Recorded data: Begin

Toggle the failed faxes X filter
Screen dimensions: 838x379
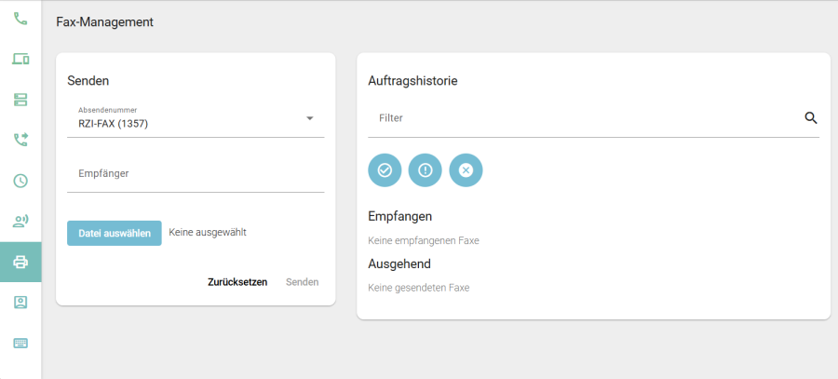466,170
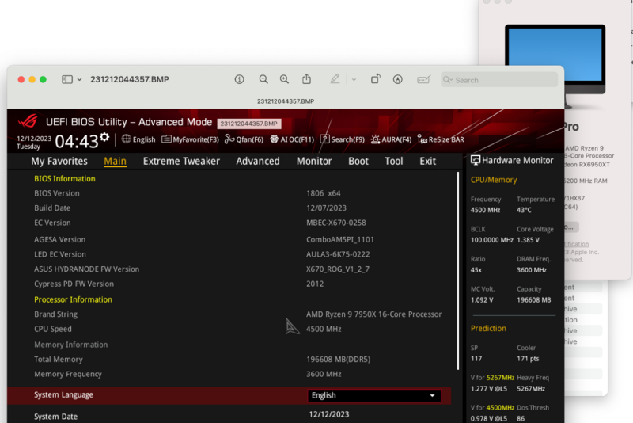Viewport: 633px width, 423px height.
Task: Expand the sidebar view options chevron
Action: pyautogui.click(x=79, y=79)
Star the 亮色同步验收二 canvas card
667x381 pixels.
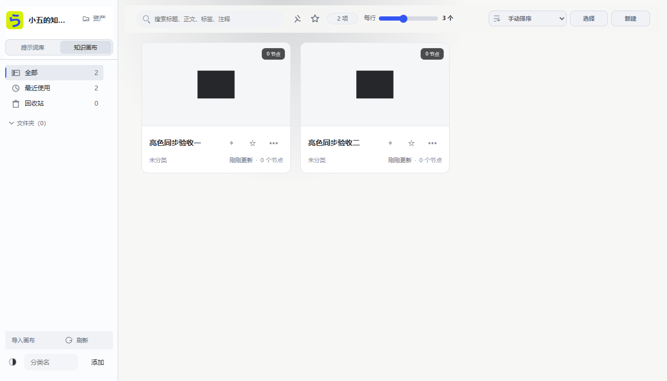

Recorded data: End

• What the task asks:
All of the entries need to be retyped word for word, pictures excluded.

• Result of this task:
Toggle the failed faxes X filter
Screen dimensions: 838x379
466,170
Viewport: 633px width, 423px height.
Task: Expand the sidebar view options chevron
Action: pyautogui.click(x=79, y=79)
Star the 亮色同步验收二 canvas card
667x381 pixels.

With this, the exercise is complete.